**Work order**
Continue the biography of suffragette Jane Allan from where it stops, picking up after its last sentence.
─── Page text
Jane Allan

Suffragette

Jane (Janie) Allan (1868–1968) was a militant suffragette and socialist, and, as the daughter of a wealthy, philanthropic Glasgow shipping family, one of the most important financial supporters of the women's suffrage campaign.

When her parents, Jane Smith and Alexander Allan married in 1854, they united the Smith family of shipbuilders and the Allan Line, founded by Janie's grandfather, of which her brother, Robert S. Allan, was later a partner. Like her parents, she was a member of the Independent Labour Party. She edited the woman's suffrage column in the socialist paper Forward and in 1902 was on the executive committee of the Glasgow and West of Scotland Association for Women's Suffrage. She defected to the Women's Social and Political Union (WSPU) in 1907. When some members broke away to form the Women's Freedom League, she remained with the WSPU but gave financial support to both organisations. 1

Her militant activity included participation in a window-smashing raid in London that resulted in a four-month sentence in Holloway prison in 1912. She described the effects of force-feeding on her health in a letter: 'Holloway in 1912 for one week. I did not resist at all, but sat quite still as if it were a dentist's chair, & yet the effect on my health was most disastrous. I am a very strong woman & absolutely sound in heart & lungs, but it was not till 5 months after, that I was able to take any exercise.' 2

She refused to pay her taxes in 1913, arguing that if women were not entitled to the vote then they should not be required to be taxed. She was present at the riotous public meeting at St Andrews Halls, Glasgow on 9 March 1914, when a total of 161 police officers, many in plain clothes, were sent to arrest Mrs Pankhurst on the platform. 3 Allan, 'tall and handsome in a black velvet evening gown', was the woman mentioned in the Glasgow Herald article the following day, which described how 'In the course of the melee, the excitement was intensified by a woman firing several blank rounds from a revolver'. 4 Allan afterwards campaigned unsuccessfully for an enquiry into the police actions, which had met with criticism even from quarters unsympathetic to the cause.
──────
─── Data extracts
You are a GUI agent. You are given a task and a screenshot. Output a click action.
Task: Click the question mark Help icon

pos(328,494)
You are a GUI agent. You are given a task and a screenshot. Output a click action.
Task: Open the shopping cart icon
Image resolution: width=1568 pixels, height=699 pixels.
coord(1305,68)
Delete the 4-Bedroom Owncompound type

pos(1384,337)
──────
**Response to this task**
At the beginning of the Second World War, she gave money to establish the Women's Hospital Corps and became active in the Scottish Council for Women's Trades. She remained a committed socialist and feminist, seeking to improve women's welfare and status through various means until her death in 1968. 5

Notes:

1: 'Janie Allan', in Elizabeth L. Ewan, Sue Innes, Sian Reynolds, Rose Pipes, eds, The Biographical Dictionary of Scottish Women, Edinburgh: Edinburgh University Press, 2006, p.11.

2: 'Miss Janie Allan's Suffrage Material', National Library of Scotland, Acc. 4498/2.

3: Elizabeth Crawford, The Women's Suffrage Movement: A Reference Guide, 1866–1928, London: Routledge, 2000, p. 510.

4: From Gertrude Harding's diaries, quoted in Gretchen Wilson, With All Her Might: The Life of Gertrude Harding, Militant Suffragette, New York: Holmes & Meier, 1998, p.150; Glasgow Herald, 10 March 1914, p. 8.

5: 'Janie Allan', in Elizabeth L. Ewan, Sue Innes, Sian Reynolds, Rose Pipes, eds, The Biographical Dictionary of Scottish Women, Edinburgh: Edinburgh University Press, 2006, p. 11.